BRIEF: From the book review below, list every topic that the book's chapters are said to examine.

SELECTED TEXT:
Those who have followed this mountain of evidence and have sought to get it out to a wider audience will find much that is familiar in this volume. But we always need new voices to keep repeating old truths. Faust and Manning do a terrific job of assembling and sharing the information, and of making the case with plenty of moving stories.

The book’s many stories and its wealth of documentation and evidence make it overwhelmingly clear that children want and need mum and dad, and anything that deprives them of this is anti-child – a form of child neglect, if not abuse. Katy Faust knows all about this from first-hand experience. Her parents divorced when she was just ten. While her father eventually remarried, her mother decided to partner with another woman. That is the world she grew up in.

Her story, along with the other stories found in this book, fully back up what the empirical evidence tells us. Children without their own mother and father suffer – and suffer greatly. Sure, some children from such situations claim to feel no loss, and they are celebrated and promoted in the media, and become the poster children for various activist causes.

But the great majority of children DO know the pain and the grief of their position, and “problems lurk amidst the silent supermajority that desperately needs a voice in the conversation. The ones who are penalized for speaking up. The ones who may lose everything if they are honest. As our story bank grows, it has become apparent that many children don’t process their loss until midlife.”

This book, along with the Them Before US website, features so many of these heart-wrenching stories – stories that desperately need a hearing. As the authors write:

We are inundated by tales of what adults want in family matters. It’s time we listen to kids, the true victims created when we arrive at the wrong answers to questions about marriage and family. If we do, we will create a path forward for healthy children, healthy families, and a healthy society. If we refuse to hear their voices, children will continue to be mere constituents of adult fulfillment, starved of the emotional staples they require to really thrive. Our collective investment in future generations is imperative if society is to be presided over by adults who, as children, were provided the necessary socioemotional diet they require to flourish in adulthood.

In this volume a number of well-documented chapters look at the various ways children are being ignored and hurt by adults. They look carefully and in detail at things like marriage, divorce, gender, same-sex parenting, donor conception, surrogacy and adoption.

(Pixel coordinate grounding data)
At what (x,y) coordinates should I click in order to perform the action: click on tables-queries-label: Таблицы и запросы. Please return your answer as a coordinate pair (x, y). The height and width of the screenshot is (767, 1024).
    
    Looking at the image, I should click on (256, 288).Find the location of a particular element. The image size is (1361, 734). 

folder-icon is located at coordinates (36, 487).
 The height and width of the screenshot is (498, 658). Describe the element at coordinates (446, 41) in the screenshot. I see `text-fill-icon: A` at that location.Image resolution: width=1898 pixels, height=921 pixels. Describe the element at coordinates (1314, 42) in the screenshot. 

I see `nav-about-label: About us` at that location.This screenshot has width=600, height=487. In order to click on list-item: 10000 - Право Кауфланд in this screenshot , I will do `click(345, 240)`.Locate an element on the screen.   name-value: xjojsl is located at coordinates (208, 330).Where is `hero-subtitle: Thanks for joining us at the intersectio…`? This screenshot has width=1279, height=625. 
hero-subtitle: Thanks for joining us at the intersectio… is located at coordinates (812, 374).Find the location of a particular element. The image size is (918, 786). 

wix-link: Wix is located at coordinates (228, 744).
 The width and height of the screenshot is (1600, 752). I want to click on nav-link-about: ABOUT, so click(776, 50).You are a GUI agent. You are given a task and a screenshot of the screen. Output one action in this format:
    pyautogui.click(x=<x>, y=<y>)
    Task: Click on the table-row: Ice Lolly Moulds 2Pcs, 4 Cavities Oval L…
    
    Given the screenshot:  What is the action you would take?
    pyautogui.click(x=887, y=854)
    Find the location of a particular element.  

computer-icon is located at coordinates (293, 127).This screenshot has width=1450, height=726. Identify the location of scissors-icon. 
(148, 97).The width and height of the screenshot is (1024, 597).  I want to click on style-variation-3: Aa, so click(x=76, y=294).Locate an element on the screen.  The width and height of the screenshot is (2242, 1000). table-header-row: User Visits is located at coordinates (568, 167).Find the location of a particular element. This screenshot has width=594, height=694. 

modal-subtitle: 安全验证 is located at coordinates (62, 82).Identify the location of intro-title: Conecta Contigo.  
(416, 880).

OUTPUT BELOW:
- marriage
- divorce
- gender
- same-sex parenting
- donor conception
- surrogacy
- adoption